Google has announced its agreement to acquire Nest Labs Inc., a U.S.-based manufacturer of smart home devices, for US $3.2 billion in cash. Among Nest’s products are internet-connected thermostats and smoke/carbon monoxide alarms. Nest will continue to be led by co-founder and CEO Tony Fadell, maintain its brand identity, and bring its team to Google. The transaction is expected to close within the next few months, subject to customary closing conditions, including U.S. regulatory approval.
Tarifica’s Take
Spending a large sum of cash money to acquire a startup is a bold move on Google’s part, but one that is in keeping with its ambitions to extend itself more and more deeply into the fabric of everyday life, specifically by way of hardware (the launch of Google Glass and the acquisition of Motorola Mobility are previous examples). While it only consists of two systems, Nest’s product line embodies the “internet of things” concept that has been gaining ground recently. It seems to us that the route to success with this concept is to provide services that go beyond the merely gimmicky to deliver a high level of practicality. The Nest Learning Thermostat and Nest Protect, by allowing consumers to monitor and control key home functions from anywhere a cellular connection exists, would appear to meet that criterion.

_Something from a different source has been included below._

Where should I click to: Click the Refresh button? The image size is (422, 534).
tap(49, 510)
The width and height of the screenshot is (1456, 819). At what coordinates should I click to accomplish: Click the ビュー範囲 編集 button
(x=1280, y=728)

While some in the industry have speculated that Google is doing this deal just to get Mr. Fadell, a former designer at Apple, it seems much more likely that the primary motivation was to gain an early foothold in a technological field that stands to grow dramatically over the coming years. If it prospers, mobile operators will also want to get involved in ways beyond simply deriving revenue from the resulting data usage. AT&T has already made a move with AT&T Digital Life, a customizable home security and automation service. For MNOs in general, competing with Google is an option (depending on the size of the MNO), as is partnering with the company to co-brand and integrate existing systems.